抜粋本文:

国際経営開発研究所(IMD)が毎年発表している世界デジタル競争力ランキングは、実データと政府幹部・企業幹部からのアンケート回答をもとに作成しています。

このランキングは、デジタル競争力ランキングを国際比較で簡単に理解できるものです。

政府や企業がデジタル変革に着手するときに、どこにリソースを集中させればよいか、何がベストプラクティスであるかを理解するのに役立ちます。

2021年版のランキングは2020年のデータをもとにしたものです。IMDが2021年9月29日に発表しました。日本国のデジタル庁が設置された同月末のことです。

以下では「World Digital Competitiveness Rankings – IMD」をもとに日本のランクやランキングの高い国の特徴を整理してみます。

日本のデジタル競争力

2021年版のデジタル競争力ランキングで日本は28位でした。ちなみに競争力ランキングは31位、人材ランキングは39位。

このランキングの対象国数は2021年版で64カ国。

後述するようにこのランキングで米国と中国が突出した能力を示していて、他の国々と大きな隔たりがあります。

ですから、ほとんどの国が中位レベルから下ということになります。となると28位の日本は中の中といったところでしょうか。

米国と中国がデジタル競争力で突出

このデジタル競争力ランキングでは米国が4年連続の首位となりました。中国は30位から15位へと15ランクアップしました。

IMDの世界競争力センター(WCC)によると、米国と中国のデジタル競争力について、知識移転、ビジネス状況、教育投資において互角に渡り合っています。

データ:
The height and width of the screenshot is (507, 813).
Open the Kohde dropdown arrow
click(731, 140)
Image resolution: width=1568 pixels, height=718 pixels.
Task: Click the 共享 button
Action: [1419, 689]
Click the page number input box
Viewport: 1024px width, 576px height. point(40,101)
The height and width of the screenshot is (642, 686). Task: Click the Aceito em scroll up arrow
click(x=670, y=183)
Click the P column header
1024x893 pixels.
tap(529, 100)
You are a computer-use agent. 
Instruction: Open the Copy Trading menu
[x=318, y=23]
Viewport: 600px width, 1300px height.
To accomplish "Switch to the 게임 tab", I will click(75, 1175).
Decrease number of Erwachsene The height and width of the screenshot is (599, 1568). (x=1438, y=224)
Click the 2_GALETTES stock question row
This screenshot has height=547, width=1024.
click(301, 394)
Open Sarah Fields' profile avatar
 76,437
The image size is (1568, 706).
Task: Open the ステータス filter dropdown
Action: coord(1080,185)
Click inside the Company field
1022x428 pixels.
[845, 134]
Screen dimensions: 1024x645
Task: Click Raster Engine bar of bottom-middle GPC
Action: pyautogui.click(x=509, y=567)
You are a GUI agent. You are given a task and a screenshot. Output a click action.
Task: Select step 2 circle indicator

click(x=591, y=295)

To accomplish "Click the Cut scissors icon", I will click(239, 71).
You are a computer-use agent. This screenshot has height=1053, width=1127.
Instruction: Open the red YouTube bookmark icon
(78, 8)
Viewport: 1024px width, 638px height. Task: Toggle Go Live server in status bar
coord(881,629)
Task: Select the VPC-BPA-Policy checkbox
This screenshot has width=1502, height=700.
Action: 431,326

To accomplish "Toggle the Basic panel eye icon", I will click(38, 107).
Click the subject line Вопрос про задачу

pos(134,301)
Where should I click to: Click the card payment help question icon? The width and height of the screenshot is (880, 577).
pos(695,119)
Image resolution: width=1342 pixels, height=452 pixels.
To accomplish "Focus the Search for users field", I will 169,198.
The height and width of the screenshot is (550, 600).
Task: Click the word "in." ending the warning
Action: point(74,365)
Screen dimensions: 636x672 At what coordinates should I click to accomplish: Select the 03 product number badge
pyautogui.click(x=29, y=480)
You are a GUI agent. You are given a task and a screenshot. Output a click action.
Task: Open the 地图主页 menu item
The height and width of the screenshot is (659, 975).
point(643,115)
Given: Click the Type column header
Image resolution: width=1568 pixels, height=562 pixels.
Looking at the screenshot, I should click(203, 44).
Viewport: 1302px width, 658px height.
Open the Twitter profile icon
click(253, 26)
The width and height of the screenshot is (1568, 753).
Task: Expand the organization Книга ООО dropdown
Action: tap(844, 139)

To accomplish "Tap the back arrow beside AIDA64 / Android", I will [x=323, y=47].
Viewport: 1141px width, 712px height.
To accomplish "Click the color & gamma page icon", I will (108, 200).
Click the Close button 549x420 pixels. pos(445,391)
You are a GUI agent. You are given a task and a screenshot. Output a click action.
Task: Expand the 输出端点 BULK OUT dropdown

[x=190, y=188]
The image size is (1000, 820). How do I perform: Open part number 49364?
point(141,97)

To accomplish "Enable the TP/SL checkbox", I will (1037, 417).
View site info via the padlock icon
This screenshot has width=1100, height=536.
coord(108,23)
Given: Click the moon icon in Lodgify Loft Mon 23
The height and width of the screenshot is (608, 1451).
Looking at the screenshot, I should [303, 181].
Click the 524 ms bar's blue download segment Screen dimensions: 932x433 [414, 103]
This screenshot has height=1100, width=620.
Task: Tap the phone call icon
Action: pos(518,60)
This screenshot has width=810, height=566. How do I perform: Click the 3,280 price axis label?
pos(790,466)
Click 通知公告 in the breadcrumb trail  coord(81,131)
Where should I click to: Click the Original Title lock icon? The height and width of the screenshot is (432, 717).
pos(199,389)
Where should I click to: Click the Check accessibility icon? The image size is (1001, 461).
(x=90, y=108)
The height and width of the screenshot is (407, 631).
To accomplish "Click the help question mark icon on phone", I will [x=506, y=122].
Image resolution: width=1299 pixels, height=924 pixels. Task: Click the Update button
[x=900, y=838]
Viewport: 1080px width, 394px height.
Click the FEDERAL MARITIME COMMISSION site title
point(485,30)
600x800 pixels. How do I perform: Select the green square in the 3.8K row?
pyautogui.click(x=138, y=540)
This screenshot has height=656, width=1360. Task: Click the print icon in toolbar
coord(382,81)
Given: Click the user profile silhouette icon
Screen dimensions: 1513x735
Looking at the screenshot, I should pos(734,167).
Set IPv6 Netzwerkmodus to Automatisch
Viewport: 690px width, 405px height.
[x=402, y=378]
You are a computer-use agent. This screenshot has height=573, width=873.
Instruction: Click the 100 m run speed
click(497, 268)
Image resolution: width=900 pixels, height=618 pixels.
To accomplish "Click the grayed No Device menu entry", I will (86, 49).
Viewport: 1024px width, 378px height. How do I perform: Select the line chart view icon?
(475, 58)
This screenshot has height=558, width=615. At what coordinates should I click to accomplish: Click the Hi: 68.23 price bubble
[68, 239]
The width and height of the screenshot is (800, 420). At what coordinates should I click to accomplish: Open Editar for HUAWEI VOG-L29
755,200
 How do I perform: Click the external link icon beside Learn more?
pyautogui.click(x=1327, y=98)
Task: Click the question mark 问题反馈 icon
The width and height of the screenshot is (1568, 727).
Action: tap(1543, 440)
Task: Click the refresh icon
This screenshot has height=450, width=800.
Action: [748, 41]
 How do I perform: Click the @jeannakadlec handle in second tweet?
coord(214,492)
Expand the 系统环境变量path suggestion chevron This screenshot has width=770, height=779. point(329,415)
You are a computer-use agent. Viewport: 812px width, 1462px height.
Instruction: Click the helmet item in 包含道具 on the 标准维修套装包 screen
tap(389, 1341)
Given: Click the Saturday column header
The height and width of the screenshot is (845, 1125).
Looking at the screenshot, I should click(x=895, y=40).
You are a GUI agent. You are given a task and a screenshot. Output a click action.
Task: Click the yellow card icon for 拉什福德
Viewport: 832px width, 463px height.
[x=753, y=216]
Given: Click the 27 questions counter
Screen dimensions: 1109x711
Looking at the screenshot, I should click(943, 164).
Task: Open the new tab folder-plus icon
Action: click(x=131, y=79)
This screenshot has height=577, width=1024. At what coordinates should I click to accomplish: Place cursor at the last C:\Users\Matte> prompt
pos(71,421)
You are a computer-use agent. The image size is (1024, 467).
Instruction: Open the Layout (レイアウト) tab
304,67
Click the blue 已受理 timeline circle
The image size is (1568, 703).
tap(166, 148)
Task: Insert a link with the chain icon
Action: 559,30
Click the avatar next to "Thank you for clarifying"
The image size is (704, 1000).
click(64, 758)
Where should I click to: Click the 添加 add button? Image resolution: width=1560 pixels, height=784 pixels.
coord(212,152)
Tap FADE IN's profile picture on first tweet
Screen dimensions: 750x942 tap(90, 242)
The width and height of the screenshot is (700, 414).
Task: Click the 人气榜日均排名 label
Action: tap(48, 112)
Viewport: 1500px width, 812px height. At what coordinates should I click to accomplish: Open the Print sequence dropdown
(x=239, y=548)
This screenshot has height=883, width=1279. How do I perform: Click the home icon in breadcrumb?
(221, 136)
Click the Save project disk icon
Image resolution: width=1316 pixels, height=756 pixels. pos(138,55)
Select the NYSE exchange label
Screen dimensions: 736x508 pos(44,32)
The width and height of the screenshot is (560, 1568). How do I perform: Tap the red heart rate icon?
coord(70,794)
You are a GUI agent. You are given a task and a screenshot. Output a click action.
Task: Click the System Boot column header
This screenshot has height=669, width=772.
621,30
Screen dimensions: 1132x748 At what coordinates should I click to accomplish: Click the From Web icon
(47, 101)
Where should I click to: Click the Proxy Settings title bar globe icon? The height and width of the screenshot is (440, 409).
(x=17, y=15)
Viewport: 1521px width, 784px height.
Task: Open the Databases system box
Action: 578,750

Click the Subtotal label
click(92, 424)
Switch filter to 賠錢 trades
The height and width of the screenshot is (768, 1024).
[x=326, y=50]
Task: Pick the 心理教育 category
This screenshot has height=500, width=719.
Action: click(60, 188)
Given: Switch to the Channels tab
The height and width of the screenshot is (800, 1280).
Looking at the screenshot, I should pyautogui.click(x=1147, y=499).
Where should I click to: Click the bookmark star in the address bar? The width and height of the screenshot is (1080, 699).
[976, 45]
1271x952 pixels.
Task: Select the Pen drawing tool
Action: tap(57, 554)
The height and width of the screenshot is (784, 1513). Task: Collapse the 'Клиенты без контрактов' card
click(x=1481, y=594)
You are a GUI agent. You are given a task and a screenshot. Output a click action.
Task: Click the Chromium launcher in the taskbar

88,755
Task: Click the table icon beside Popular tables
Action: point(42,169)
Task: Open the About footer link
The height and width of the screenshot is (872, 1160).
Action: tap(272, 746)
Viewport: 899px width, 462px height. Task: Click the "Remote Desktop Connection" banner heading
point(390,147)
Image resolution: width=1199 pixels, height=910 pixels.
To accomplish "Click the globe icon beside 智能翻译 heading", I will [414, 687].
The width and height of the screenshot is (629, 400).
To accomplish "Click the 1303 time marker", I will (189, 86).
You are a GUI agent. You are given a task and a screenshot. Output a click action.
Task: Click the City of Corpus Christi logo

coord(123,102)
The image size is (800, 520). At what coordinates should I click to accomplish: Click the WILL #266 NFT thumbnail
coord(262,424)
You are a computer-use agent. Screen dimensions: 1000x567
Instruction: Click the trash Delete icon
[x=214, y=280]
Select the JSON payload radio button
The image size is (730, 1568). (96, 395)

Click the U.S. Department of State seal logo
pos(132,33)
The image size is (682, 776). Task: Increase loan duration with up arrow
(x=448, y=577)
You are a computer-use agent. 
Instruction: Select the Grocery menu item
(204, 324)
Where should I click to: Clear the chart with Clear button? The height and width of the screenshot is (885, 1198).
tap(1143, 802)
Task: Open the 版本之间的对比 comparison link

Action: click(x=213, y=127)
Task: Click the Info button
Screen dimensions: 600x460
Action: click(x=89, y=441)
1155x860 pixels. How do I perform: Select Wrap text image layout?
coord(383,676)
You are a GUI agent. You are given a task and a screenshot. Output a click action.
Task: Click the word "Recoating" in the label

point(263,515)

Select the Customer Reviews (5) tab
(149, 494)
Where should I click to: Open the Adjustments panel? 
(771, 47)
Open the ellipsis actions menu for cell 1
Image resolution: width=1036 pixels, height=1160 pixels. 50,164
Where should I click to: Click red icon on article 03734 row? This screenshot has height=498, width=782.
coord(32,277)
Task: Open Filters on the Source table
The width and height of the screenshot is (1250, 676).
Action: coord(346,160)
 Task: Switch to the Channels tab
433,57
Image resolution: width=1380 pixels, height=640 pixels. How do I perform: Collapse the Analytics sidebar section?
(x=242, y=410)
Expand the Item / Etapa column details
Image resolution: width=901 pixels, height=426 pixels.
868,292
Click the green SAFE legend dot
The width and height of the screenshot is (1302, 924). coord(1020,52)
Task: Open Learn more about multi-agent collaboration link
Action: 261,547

作業指示 1: 抜粋本文のうち、「ですから、ほとんどの国が中位」で始まり「いて互角に渡り合っています。」で終わる範囲を、一字も変えずに書き写してください。
作業指示 2: 抜粋本文に記されている2021年版での日本の順位を、ランキング名と順位の組ですべて挙げてください。
作業指示 3:
抜粋本文をもとに、次の問いに答えてください。
(a) IMDが2021年版のランキングを発表したのはいつですか。
(b) 2021年版の対象国数はいくつですか。
(c) 中国の順位は何位から何位に変わりましたか。

回答欄 1:
ですから、ほとんどの国が中位レベルから下ということになります。となると28位の日本は中の中といったところでしょうか。

米国と中国がデジタル競争力で突出

このデジタル競争力ランキングでは米国が4年連続の首位となりました。中国は30位から15位へと15ランクアップしました。

IMDの世界競争力センター(WCC)によると、米国と中国のデジタル競争力について、知識移転、ビジネス状況、教育投資において互角に渡り合っています。

回答欄 2:
デジタル競争力ランキング：28位
競争力ランキング：31位
人材ランキング：39位

回答欄 3:
(a) 2021年9月29日
(b) 64カ国
(c) 30位から15位